Chloé tenía la piel color de ámbar y sabrosa como la pasta de almendras.

El ratón gris de los bigotes negros trepó por la escalerilla y les avisó de que Nicolás los esperaba. Se acordaron de repente del viaje y brincaron fuera de la cama. El ratón se aprovechó de su distracción para meter mano generosamente en una gran caja de bombones de zapote que había a la cabecera de la cama.

Se asearon con rapidez, se pusieron ropa a juego y se precipitaron a la cocina. Nicolás les había invitado a desayunar en sus dominios. El ratón siguió tras ellos y se detuvo en el pasillo. Quería saber por qué los dos soles no entraban tan bien como de costumbre e insultarles si procedía.

– ¡Vamos, vamos! -dijo Nicolás-, ¿habéis dormido bien?

Nicolás estaba ojeroso y tenía la tez cenicienta.

– Muy bien -dijo Chloé, que se dejó caer en una silla, porque no se tenía en pie.

– ¿Y tú? -preguntó Colin, que se había escurrido y se encontraba sentado en el suelo, sin hacer esfuerzo alguno por levantarse.

– A mí, lo que me ha pasado -dijo Nicolás-, es que acompañé a Isis a su casa y me hizo beber como un cosaco.

– ¿No estaban sus padres? -preguntó Chloé.

– No -dijo Nicolás-. Sólo estaban sus dos primas, y las tres han querido que me quedara a toda costa.

– ¿Qué edad tienen? -preguntó Colin, insidioso.

– No sé -dijo Nicolás-. Yo, al tacto, diría que una dieciséis y dieciocho la otra.

– ¿ Y has pasado la noche allí? -preguntó Colin.

– ¡Bueno!… -dijo Nicolás-, las tres estaban un poco piripis…, tuve que meterlas en la cama. Isis tiene una cama muy grande… y quedaba todavía un sitio. Yo no quería despertaros, así que he dormido con ellas.

– ¿Dormido? -dijo Chloé-, la cama debía de estar muy dura, porque tú tienes una cara que ya ya.

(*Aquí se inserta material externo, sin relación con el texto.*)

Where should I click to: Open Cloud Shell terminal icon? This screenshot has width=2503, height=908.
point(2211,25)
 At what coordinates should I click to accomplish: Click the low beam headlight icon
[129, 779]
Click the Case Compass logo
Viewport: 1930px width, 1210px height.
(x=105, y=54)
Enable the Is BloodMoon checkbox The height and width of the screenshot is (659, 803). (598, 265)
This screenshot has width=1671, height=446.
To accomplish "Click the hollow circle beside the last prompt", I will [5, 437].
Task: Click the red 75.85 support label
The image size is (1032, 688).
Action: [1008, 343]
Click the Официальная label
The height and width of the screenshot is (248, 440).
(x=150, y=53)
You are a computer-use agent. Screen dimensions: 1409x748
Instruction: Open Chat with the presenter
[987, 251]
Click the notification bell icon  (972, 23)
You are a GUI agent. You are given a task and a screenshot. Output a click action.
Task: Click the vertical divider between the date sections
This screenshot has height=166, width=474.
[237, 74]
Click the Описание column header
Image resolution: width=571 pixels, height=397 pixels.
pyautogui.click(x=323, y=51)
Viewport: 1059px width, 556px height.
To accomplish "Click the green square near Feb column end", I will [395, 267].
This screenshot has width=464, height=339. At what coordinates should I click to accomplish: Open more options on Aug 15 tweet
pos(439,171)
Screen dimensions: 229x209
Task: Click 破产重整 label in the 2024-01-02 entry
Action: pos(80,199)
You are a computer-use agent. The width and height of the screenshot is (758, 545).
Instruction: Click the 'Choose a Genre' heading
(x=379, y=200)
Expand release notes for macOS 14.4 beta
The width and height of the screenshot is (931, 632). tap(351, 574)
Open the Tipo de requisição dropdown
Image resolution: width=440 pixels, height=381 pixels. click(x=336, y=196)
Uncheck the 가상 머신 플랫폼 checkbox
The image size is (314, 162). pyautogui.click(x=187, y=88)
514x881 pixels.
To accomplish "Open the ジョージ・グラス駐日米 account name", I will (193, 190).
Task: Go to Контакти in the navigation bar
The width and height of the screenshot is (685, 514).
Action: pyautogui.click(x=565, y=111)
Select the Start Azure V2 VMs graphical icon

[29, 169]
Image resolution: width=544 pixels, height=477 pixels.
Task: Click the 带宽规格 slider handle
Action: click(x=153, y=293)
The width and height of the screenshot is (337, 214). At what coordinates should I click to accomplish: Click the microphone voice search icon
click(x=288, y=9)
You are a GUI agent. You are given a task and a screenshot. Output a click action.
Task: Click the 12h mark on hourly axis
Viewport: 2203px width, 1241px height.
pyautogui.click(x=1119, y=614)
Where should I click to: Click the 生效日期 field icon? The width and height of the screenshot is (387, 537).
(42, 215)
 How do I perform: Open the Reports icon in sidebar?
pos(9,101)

Nicolás tosió con muy poca naturalidad y empezó a afanarse con sus cachivaches eléctricos.

– Probad esto -dijo para cambiar de conversación.

Eran albaricoques rellenos con dátiles y ciruelas bañadas en un jarabe untuoso y hecho caramelo por encima.

– ¿Estarás en condiciones de conducir? -preguntó Colin.

– Lo intentaré -dijo Nicolás.

– Esto está muy bueno -dijo Chloé-. Come tú también, Nicolás.

– Prefiero algo que eleve más la moral-dijo éste.

Y, ante los ojos de Colin y de Chloé, se preparó un horrible brebaje. Lo hizo con vino blanco, una cucharada de vinagre, cinco yemas de huevo, dos ostras y cien gramos de carne picada, con nata fresca y una pizquita de hiposulfito sódico.

Lo trasegó por completo, haciendo el ruido de un ciclotrón lanzado a toda velocidad.

– ¿Qué tal? -preguntó Colin, que casi se atragantaba de risa al ver cómo gesticulaba Nicolás.

– Esto marcha… -respondió Nicolás haciendo un esfuerzo.

Efectivamente, las ojeras desaparecieron de repente de sus ojos como si se hubiera pasado gasolina, y su tez se aclaraba a ojos vistas. Bufó, apretó los puños y rugió. Chloé lo miraba, inquieta.

– ¿No te duele la tripa, Nicolás?

– ¡En absoluto!… -berreó Nicolás-. Se acabó. Os doy el resto del desayuno y después nos vamos.